Noch eine solche beglaubigte Leuchtergeschichte eines
ebenfalls redenden Gespenstes fand ich im „Ersten
Correspondenz-Bericht" der Vereinigung „Sphinx" in Berlin
Ende März 1893, die wie folgt lautet: —
„Die Laterne mit der Hand."*) — In dem kleinen
Städtchen Sömmerda in Thüringen geht im Volksmunde
die Sage, dass vor ungefähr achtzig bis hundert Jahren in
der Nähe Sömmerdas ein Gutsbesitzer gelebt hat. Der
war ein gar wilder Geselle und hat wohl lieber in der
Schenke, denn in der Kirche gesessen. Eines Tages ist er
nach Sömmerda gefahren, wo er wohl gar zu tief ins Glas
geschaut hat, denn des Nachts begab er sich endlich mit
schwerem Kopf auf den Heimweg.

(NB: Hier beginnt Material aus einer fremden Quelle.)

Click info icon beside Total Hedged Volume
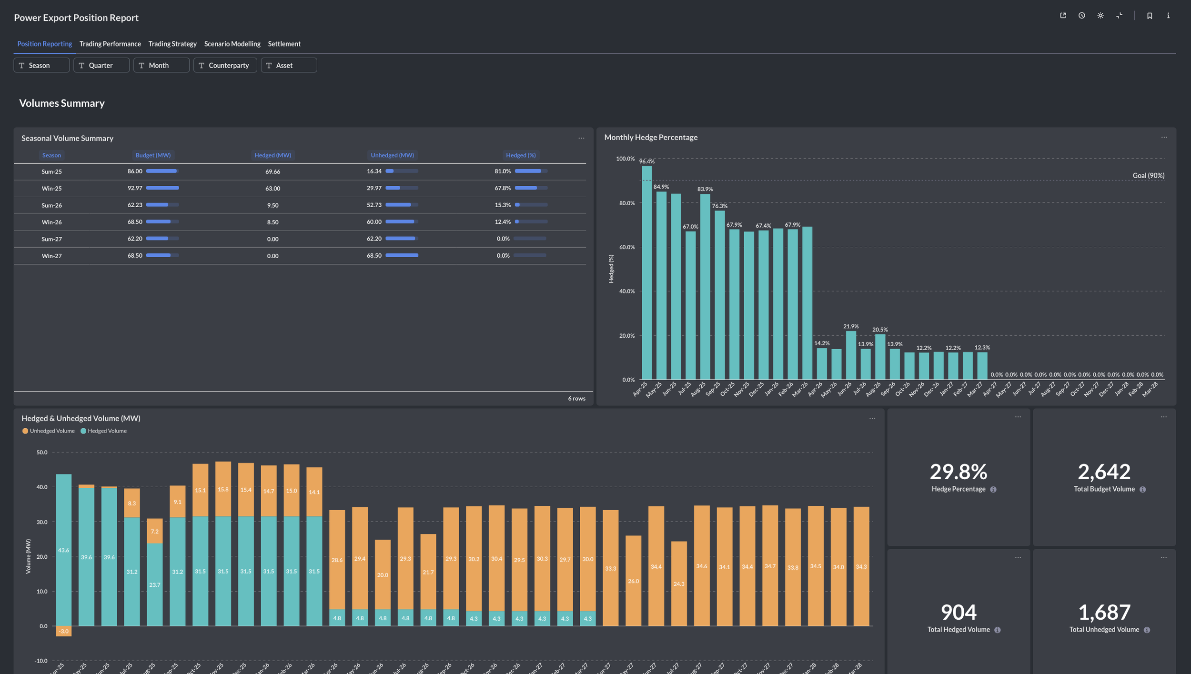Viewport: 1191px width, 674px height. pyautogui.click(x=998, y=630)
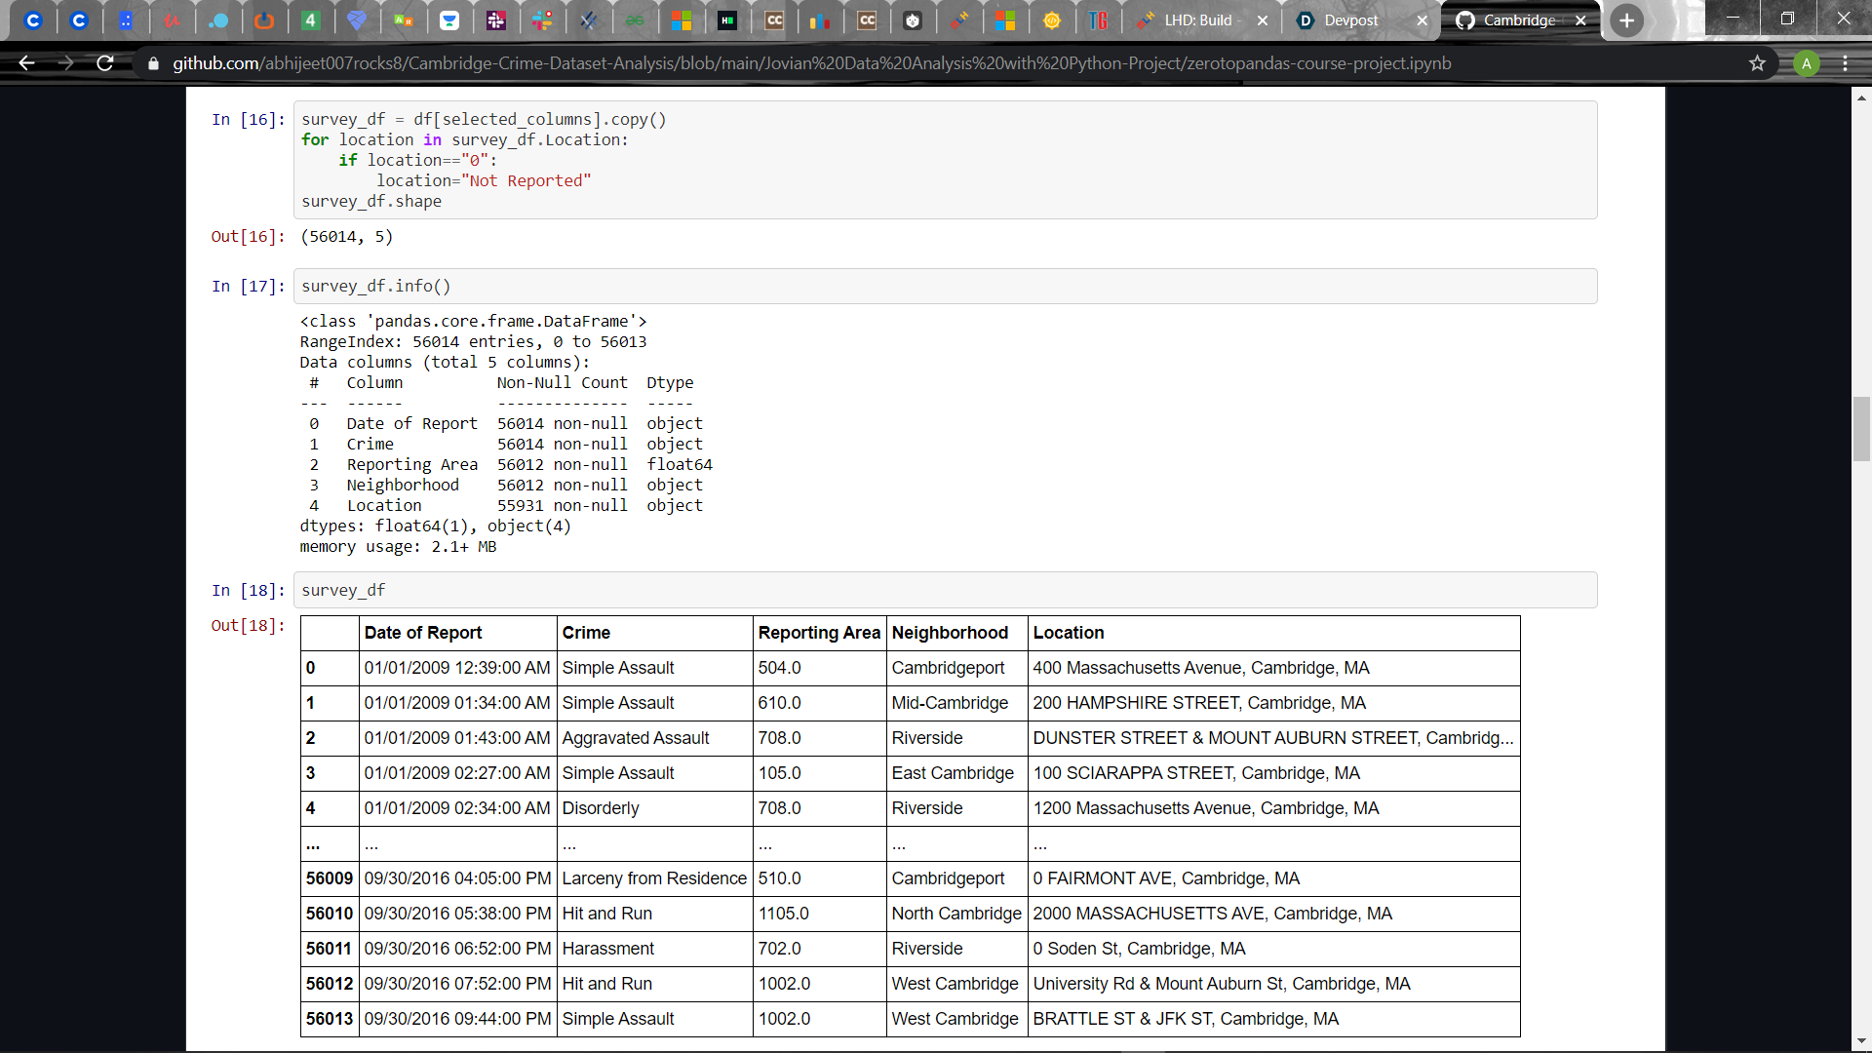This screenshot has width=1872, height=1053.
Task: Open a new browser tab
Action: coord(1626,20)
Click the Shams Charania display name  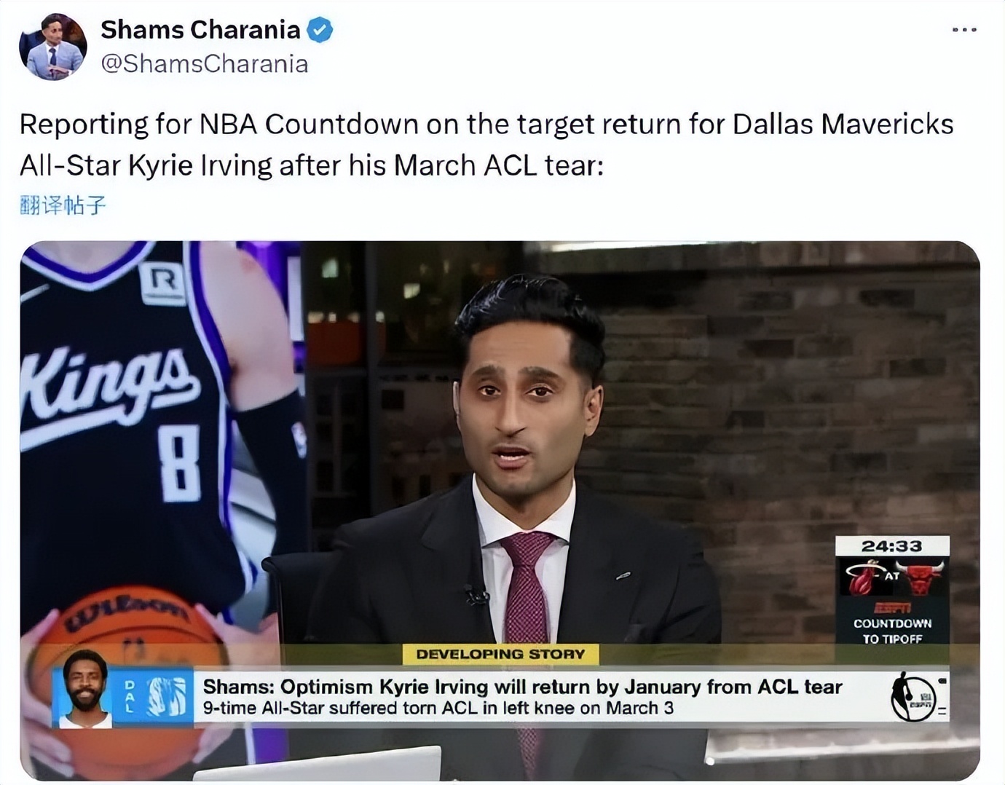pos(200,30)
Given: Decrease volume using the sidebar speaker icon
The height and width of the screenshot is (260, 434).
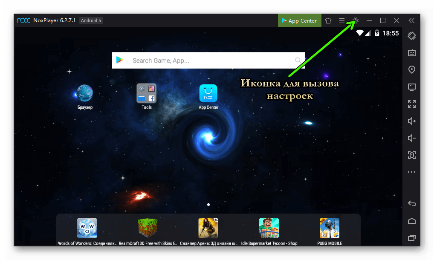Looking at the screenshot, I should [x=411, y=138].
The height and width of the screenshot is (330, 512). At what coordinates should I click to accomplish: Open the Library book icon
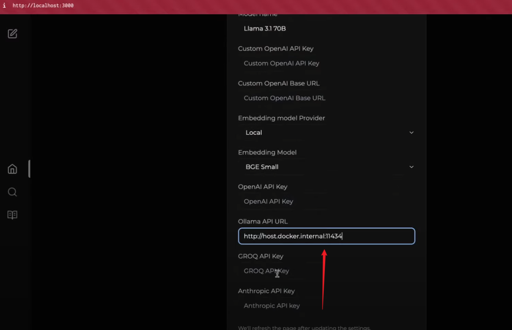pyautogui.click(x=13, y=215)
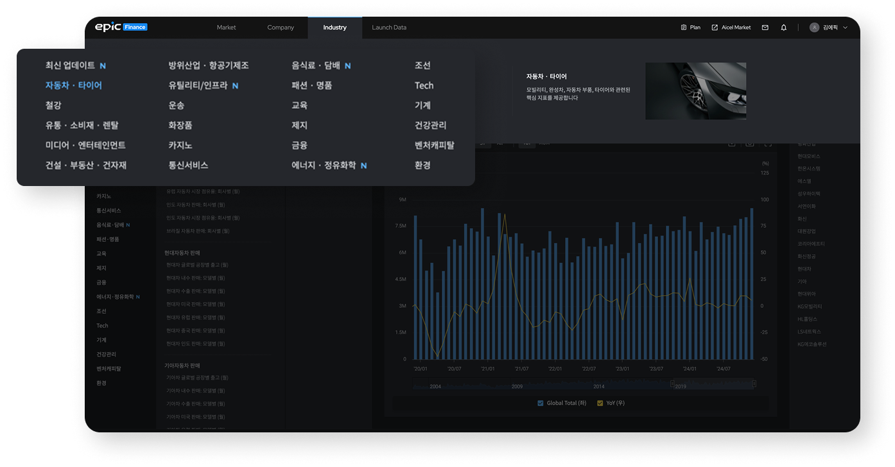Select 자동차 · 타이어 from the menu
The image size is (895, 467).
click(75, 85)

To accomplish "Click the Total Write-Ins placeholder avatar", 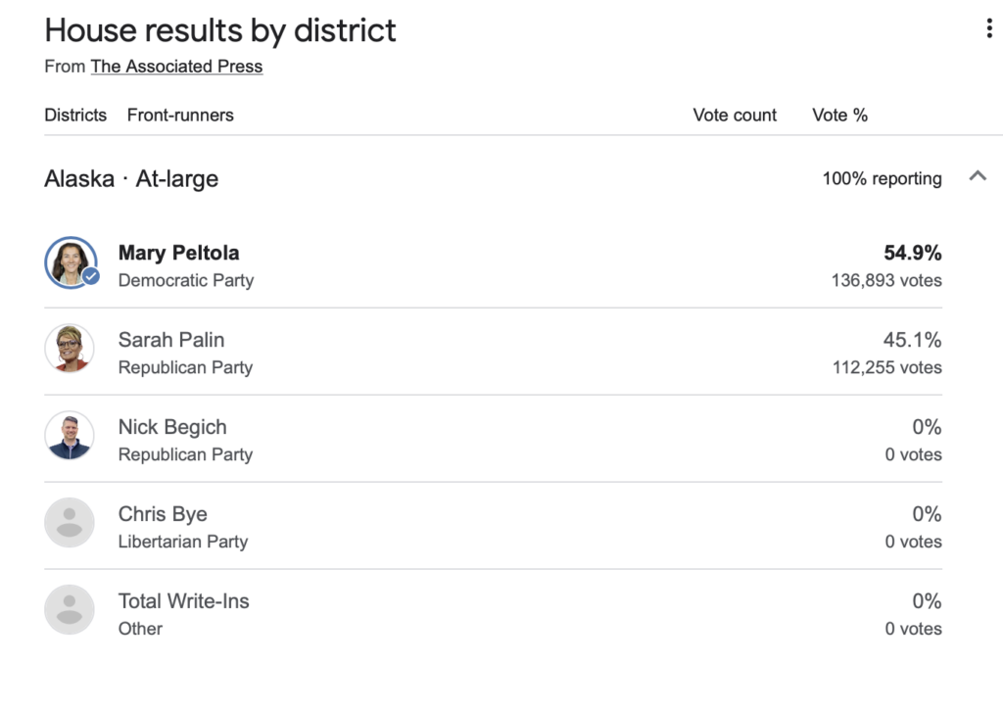I will click(70, 610).
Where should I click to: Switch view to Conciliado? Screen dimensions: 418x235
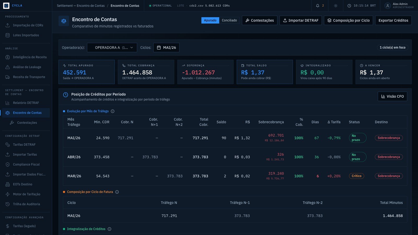pos(229,20)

Er ist aber niemals
nach Hause gekommen und wahrscheinlich in einem Sumpf,
zwischen Sömmerda und dem Kreisstädtchen Weissensee.
verunglückt, denn man hat nie wieder etwas von ihm gehört
und gesehen. Von dieser Zeit an hat sich auf der Strasse
von Sömmerda nach Weissensee und besonders in der Nähe
jenes Sumpfes eine Laterne gezeigt, die oben am Henkel
von einer Hand gehalten wurde. So ist sie unter Anderem
auch den Botenfrauen begegnet, die, nachdem sie ihr
natürliches Grauen überwunden, sich spät Abends mit der
Zuversicht auf den Weg begaben, dass die Laterne ihnen
schon leuchten werde. So wird auch erzählt, dass einst
eine beherzte Frau zu der Laterne gesagt habe: — 'So
habt auch Gottes Lohn, dass Ihr mir geleuchtet habt', —
worauf von der Laterne aus eine Stimme geantwortet
haben soll: — „Darauf habe ich schon lange gewartet
!"**) — Dass die Laterne geantwortet haben soll,
ist wohl höchst unwahrscheinlich, und die Frau
hat dies gewiss nur erzählt, um die Sache noch recht
interessant zu machen; aber eine Laterne mit einer Hand
haben viele glaubwürdige Personen gesehen. So ist sie
auch einst meinem eigenen Grossvater begegnet, welcher
*) Das Londoner „Light" Nr. 640 v. 15. April 1893 enthält einen
abgekürzten Bericht von dieser Mittheilung, ohne jedoch auf die
Verwandtschaft dieser Laterne mit den vom Sekretär der „Psych.
Stud." Jahrg. 1892 mitgetheilten Fällen vom „Nächtlichen Leuchter
und wilden Jäger" Bezug zu nehmen, — Obiger Bericht ist mit Genehmigung
der Redaction der Vereinigung „Sphinx" hier abgedruckt.
Die Red.
**) Vgl. „Psych. Stud." Juli-Heft 1892 S. 299. — D. Sekr/d. Red.